Welcome aboard! You will find help here, and you will also generally be treated with respect. All of us remember that we were once new at this hobby. As for your stated problem, I concur with Alec. He and I are often at the same result, though he says it in fewer words.

Your former turntable had a high-output ceramic cartridge in it. This is common with inexpensive phonos because they were designed to go into inexpensive systems. A ceramic cartridge typically has an output of between 3 tenths of a volt and a volt. This means that fewer stages of amplification are required to get enough signal to drive a loudspeaker.

A moving magnet cartridge is a more expensive and generally better cartridge. It will have wider frequency range and better, flatter response. But it has lower output, usually in the neighborhood of 5 thousandths of a volt. Also, it delivers flat response, rather than the bass-boosted response of a ceramic cartridge, so the frequency response needs to be adjusted to compensate for the frequency adjusted signal that is put on a vinyl record, to keep the record grooves from getting too big.
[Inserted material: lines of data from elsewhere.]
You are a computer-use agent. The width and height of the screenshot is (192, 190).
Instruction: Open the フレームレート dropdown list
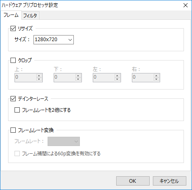click(64, 141)

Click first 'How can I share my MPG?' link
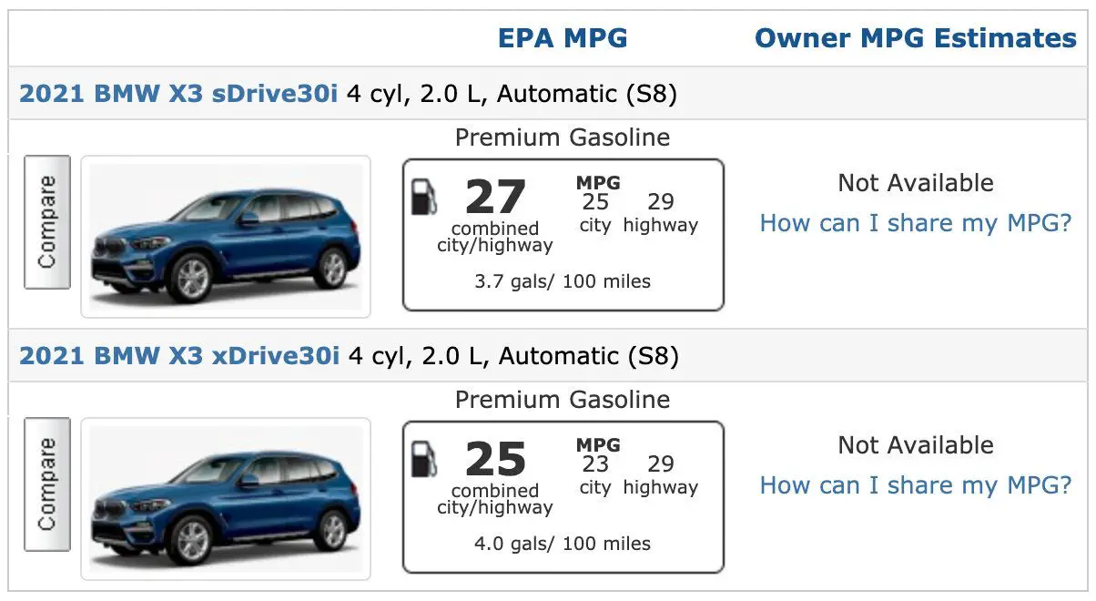916,223
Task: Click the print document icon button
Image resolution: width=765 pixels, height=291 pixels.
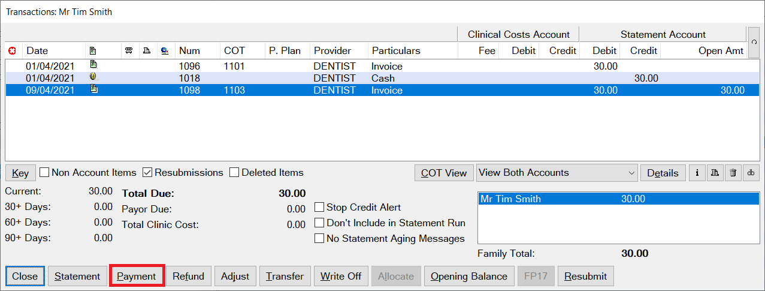Action: tap(715, 173)
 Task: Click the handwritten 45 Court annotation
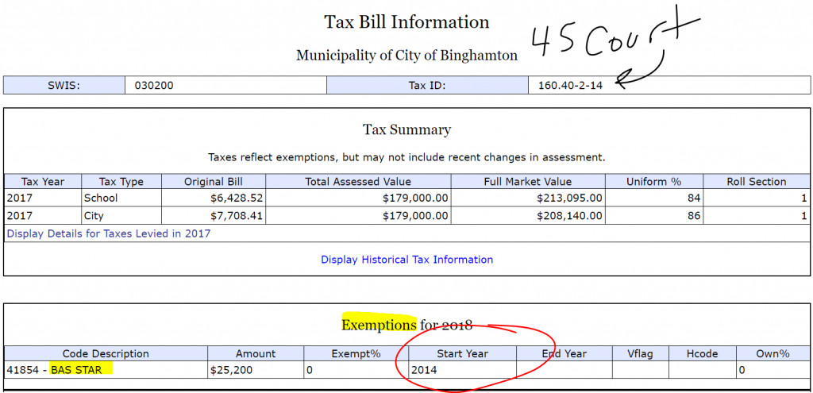coord(603,41)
In order to plug into your Sylvania amp, you will need to acquire a phono preamp. This will increase the output of the magnetic cartridge so that it will be loud enough to drive the amp properly, and it will also adjust the frequency response to take care of the no-bass problem. I suggest, as a start, that you take a look at the MCM Electronics part number 40-630. http://www.mcmelectronics.com. $19.95 plus shipping, I think. You can also find similar units on Ebay for less. Just search "phono preamp." You are right. Microphone preamp will not work. No bass.

Your cartridge is an ADC QLM 30. I am familiar with this line. I have an ADC QLM 36 in my old Lenco on my computer. You are correct, it is a moving magnet cartridge. Just about any inexpensive phono preamp will get the job done adequately for you. At this stage I would not spend more than about $30.00 for the whole job.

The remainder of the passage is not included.